Clinton Asked How She Has Benefited from White Privilege

‘ I never really knew what was or wasn’t part of the privilege, but I knew I was lucky person’

ANGUIANO: “White privilege is a term that more people are talking openly about these days. Certainly, people like me have long understood what it means. Secretary Clinton, can you tell us what the term white privilege means to you and can you give me an example from your life or career when you think you had benefited from it?”
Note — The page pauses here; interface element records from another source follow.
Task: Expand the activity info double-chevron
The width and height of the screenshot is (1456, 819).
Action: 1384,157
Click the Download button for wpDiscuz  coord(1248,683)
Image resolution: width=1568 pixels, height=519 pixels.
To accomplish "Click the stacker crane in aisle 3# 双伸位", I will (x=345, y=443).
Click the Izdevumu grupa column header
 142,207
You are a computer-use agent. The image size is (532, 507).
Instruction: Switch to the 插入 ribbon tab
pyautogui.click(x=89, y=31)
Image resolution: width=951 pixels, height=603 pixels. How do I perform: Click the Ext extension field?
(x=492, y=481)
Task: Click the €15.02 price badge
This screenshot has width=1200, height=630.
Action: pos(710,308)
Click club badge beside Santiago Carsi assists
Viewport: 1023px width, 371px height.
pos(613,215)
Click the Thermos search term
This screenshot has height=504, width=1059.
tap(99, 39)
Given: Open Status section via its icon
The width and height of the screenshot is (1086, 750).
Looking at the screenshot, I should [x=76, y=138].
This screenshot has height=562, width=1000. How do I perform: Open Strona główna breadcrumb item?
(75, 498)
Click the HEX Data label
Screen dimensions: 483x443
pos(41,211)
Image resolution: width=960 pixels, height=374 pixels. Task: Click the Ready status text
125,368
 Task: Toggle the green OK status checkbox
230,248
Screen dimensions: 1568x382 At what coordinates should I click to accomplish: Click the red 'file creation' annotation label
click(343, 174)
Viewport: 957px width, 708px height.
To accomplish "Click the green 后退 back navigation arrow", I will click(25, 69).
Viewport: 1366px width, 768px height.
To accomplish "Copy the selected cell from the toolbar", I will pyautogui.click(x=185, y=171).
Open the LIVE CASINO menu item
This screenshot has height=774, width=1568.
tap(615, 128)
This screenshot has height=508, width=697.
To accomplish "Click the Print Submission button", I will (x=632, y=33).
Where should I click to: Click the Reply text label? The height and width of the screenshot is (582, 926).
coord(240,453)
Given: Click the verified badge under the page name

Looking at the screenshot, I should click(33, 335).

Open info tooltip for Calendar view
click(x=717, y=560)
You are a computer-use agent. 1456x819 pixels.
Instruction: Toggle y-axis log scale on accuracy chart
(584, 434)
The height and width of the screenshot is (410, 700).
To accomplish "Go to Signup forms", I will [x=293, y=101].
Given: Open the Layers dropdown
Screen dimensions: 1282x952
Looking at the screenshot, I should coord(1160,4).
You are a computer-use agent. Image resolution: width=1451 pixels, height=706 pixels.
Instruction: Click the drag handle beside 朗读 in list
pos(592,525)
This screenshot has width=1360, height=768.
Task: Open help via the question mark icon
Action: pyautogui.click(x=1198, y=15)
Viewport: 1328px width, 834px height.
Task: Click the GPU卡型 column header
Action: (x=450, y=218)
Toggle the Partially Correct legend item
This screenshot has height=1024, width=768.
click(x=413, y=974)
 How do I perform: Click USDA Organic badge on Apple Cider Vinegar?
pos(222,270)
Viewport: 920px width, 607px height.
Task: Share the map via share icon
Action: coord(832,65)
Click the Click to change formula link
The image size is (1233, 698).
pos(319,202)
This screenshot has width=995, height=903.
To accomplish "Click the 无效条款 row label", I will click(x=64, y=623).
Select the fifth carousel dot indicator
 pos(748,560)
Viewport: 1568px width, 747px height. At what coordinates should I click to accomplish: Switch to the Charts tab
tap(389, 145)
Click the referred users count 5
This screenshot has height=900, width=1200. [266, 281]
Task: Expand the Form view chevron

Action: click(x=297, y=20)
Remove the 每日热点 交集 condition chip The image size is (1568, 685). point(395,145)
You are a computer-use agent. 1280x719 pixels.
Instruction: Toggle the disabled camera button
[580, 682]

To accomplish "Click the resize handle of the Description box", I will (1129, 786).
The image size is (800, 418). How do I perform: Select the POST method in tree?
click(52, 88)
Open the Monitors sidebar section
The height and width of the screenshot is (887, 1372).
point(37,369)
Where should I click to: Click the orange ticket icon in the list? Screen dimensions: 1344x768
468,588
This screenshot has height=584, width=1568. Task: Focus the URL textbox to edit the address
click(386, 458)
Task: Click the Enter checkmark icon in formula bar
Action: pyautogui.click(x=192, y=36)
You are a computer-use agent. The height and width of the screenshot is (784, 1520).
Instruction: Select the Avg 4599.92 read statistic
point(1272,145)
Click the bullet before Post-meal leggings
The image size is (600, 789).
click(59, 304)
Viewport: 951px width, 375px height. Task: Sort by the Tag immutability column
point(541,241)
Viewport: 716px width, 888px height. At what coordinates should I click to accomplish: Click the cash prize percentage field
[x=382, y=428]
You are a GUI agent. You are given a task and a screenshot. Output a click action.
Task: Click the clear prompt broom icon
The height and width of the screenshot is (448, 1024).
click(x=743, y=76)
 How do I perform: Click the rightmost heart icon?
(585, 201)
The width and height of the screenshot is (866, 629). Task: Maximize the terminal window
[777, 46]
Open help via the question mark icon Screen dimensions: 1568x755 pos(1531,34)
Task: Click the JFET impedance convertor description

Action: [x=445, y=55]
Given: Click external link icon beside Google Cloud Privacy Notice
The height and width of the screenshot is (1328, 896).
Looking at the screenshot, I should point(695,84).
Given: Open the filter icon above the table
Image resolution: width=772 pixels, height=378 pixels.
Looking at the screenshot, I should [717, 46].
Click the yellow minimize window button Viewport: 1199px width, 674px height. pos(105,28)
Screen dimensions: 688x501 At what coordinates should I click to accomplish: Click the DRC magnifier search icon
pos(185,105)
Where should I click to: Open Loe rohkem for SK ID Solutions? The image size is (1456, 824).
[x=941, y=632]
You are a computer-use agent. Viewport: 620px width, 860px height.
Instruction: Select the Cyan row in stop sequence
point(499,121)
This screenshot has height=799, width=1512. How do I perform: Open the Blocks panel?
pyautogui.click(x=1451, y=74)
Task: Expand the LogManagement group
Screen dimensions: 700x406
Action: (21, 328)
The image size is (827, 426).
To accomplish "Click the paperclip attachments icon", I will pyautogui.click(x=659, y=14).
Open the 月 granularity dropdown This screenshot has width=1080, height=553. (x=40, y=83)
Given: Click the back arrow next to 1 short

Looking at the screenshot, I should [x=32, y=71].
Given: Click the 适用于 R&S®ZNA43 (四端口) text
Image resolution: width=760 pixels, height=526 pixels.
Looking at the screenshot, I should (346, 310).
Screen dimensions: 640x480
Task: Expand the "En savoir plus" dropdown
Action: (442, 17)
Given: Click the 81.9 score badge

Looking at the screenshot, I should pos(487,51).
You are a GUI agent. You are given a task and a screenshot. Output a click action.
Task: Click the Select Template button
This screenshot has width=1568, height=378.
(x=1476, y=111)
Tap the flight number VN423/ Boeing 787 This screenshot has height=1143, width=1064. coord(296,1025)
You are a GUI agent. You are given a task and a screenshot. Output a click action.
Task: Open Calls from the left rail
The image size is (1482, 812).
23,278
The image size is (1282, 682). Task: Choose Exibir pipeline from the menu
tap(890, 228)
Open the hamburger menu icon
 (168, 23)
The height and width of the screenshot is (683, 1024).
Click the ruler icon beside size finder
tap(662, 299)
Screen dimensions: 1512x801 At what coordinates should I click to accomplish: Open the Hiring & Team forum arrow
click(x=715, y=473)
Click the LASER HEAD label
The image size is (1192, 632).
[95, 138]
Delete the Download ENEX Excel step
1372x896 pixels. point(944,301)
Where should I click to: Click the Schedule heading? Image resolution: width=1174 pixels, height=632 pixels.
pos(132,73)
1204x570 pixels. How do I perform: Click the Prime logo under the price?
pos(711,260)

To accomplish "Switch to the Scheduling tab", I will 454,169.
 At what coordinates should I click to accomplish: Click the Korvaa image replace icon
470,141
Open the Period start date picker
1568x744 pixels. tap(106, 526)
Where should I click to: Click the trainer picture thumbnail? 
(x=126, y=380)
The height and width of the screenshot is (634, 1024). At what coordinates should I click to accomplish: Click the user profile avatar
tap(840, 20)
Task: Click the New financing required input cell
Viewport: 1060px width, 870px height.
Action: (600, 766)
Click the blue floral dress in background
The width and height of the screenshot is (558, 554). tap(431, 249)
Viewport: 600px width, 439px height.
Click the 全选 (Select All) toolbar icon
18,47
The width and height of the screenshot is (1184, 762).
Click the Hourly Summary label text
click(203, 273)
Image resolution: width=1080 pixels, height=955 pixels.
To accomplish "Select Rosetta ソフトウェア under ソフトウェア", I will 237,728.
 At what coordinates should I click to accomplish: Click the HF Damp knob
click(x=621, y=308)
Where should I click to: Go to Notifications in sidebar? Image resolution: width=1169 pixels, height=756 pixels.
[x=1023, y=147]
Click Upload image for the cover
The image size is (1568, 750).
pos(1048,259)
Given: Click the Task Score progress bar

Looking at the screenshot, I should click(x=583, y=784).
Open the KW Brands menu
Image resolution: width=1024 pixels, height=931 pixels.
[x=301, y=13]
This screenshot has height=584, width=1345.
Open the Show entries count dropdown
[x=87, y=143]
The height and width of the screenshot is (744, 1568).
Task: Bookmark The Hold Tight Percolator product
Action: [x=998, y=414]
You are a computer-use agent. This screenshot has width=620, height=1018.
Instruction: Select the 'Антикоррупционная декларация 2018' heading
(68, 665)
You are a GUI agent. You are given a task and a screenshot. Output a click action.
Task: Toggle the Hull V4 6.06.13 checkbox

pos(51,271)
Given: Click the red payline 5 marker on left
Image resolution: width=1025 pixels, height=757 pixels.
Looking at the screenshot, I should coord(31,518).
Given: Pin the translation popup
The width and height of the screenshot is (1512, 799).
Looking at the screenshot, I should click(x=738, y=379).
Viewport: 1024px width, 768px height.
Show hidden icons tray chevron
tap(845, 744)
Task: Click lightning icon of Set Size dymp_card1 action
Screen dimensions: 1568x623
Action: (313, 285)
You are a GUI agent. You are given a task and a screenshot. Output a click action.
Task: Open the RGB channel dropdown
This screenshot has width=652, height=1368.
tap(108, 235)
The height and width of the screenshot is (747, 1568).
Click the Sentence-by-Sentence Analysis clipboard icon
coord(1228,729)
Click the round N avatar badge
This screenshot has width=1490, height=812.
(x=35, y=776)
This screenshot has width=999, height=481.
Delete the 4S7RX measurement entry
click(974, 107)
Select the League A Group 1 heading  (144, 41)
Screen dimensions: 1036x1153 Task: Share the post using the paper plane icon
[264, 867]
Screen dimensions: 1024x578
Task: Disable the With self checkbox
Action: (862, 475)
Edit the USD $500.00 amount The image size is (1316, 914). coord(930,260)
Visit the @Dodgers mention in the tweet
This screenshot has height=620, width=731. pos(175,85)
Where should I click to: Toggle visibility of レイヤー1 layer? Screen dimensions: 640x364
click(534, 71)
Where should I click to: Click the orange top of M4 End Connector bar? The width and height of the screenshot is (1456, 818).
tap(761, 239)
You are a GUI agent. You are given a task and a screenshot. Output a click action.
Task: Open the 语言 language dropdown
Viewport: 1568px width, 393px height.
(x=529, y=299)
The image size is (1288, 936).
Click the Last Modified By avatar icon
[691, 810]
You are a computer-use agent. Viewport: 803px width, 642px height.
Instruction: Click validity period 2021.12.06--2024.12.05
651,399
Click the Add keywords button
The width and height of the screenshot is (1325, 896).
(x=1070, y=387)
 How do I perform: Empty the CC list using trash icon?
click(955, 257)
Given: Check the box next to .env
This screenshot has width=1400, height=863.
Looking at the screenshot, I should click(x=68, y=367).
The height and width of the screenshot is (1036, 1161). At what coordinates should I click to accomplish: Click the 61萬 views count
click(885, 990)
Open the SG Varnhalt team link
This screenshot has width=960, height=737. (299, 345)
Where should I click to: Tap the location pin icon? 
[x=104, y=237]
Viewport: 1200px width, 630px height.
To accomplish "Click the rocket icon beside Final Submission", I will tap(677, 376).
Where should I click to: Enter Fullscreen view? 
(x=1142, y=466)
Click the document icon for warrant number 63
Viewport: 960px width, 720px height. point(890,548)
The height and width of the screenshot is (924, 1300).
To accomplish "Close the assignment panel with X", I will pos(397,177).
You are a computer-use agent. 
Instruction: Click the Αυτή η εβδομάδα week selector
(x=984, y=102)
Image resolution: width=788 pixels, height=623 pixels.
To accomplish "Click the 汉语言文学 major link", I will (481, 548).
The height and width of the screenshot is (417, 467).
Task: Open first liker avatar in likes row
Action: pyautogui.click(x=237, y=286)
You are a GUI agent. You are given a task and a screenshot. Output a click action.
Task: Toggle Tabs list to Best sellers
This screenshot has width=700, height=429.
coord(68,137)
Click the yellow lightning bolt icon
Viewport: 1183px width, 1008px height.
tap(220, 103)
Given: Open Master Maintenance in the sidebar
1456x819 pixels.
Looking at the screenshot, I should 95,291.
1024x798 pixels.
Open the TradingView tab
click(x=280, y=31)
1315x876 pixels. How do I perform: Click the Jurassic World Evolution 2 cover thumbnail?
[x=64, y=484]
CLINTON: “Well —(Applause) — look, where do I start? I think it is hard when you’re swimming in the ocean to know exactly what’s happening around you, so much as it is when you’re standing on the shore perhaps watching. For me, look, I was born white, middle class, in the middle of America. I went to good public schools, I had a very strong supportive family, I had a lot of great experiences growing up. I went to a wonderful college, I went to law school. I never really knew what was or wasn’t part of the privilege, I just knew that I was a lucky person. And that being lucky in part related to who I am, where I’m from, and the opportunities I had. But I will tell you that when I first realized that I was privileged, both because I was white and because I was economically stable. I had two experiences and they both came through the church. The first was when I was eleven years old and my church asked if some of us could volunteer to  babysit for children of migrant workers on Saturdays because the families had to go into the fields and the older kids had to go with them, and there was nobody left to watch the little kids. And I and couple of my friends volunteered and I remember in those days Chicago was surrounded by fields. It doesn't look like it anymore but it was, and it was on the migrant journey from Mexico, up through Texas, up to the mid West, ended up in Michigan. But at certain point in the summer harvest folks were in Chicago area. So I remember going out there taking care of this adorable little kids and I kind of thought, ‘Well, they are very different from me, and they’ve got different experiences.' But they’re just little kids. And then, at the end of the day, at the end of this long road, because there were all these sort of housing units, at the end of this long road, the bus stop, and the parents and older brothers and sisters all got out. And when the little kids saw them, they just dropped everything and begin running for their mothers and their fathers, holding their arms out. And I remember like it was yesterday watching that and I was thinking, I used to do that with my father. And I am watching these kids and their families; they have to work so hard. And the place they live in is not so nice, and I just felt, you know, I have a different kind of life. I didn't call it a particular name, but it was a different life."